Изменить стиль страницы

Тут только я обратил внимание, что в спешке забыл одеться. Так и взлетел полуголым, без гимнастерки, с намыленным лицом. Смеется Дунаев, не могу и я удержаться от улыбки. Видимо, потому-то и замешкался, перед тем как выстрелить из ракетницы, хвостовой стрелок. Разглядев меня как следует, он, ясное дело, не мог побороть изумления. Оно и в самом деле – такое встречается не часто.

Утром следующего дня за мной приехал полковник из штаба фронта и увез с собой. Там я как следует рассмотрел вчерашних сбитых немцев. Рослые блондины. Один из них, как мне сказали, имеет старший офицерский чин. «Видимо, он-то и вел самолет»,- подумал я, вспоминая, как искусно маневрировал «хейнкель».

Пленные, все такие же безучастные, как и вчера у своей горящей машины, сумрачно моргали опаленными ресницами. Я пригляделся к ним. Тот, что помоложе, медленно, словно нехотя, перевел на меня взгляд. Старший же продолжал упорно смотреть куда-то вдаль. Когда младший что-то тихо сказал ему, он лишь презрительно дернул щекой, но ничего не ответил, даже не переменил позы. «Старый волк»,- подумал я.

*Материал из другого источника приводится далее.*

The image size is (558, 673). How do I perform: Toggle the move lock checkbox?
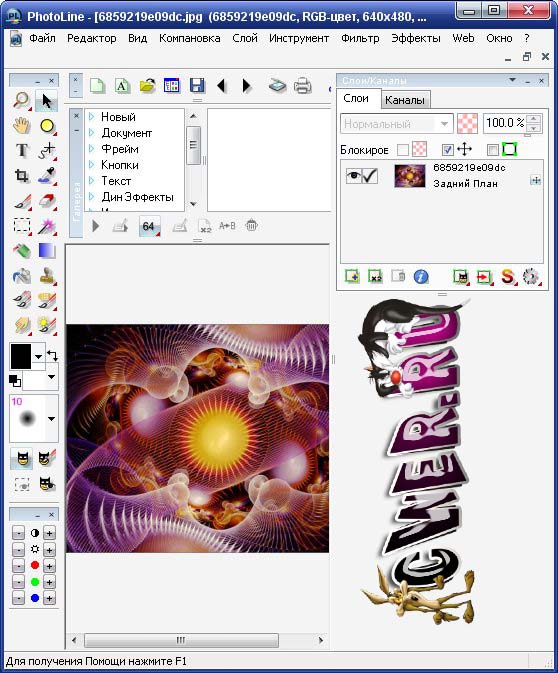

Оказывается, везли они какие-то очень важные сведения для своего командования. В нашем тылу в погоню за ними поднялись два истребителя. Одного из них вражеский стрелок сбил сразу же. Другой летчик получил ранение и не смог продолжать погони. «Значит, вот почему так скоро кончился у него боезапас! Действительно повезло…»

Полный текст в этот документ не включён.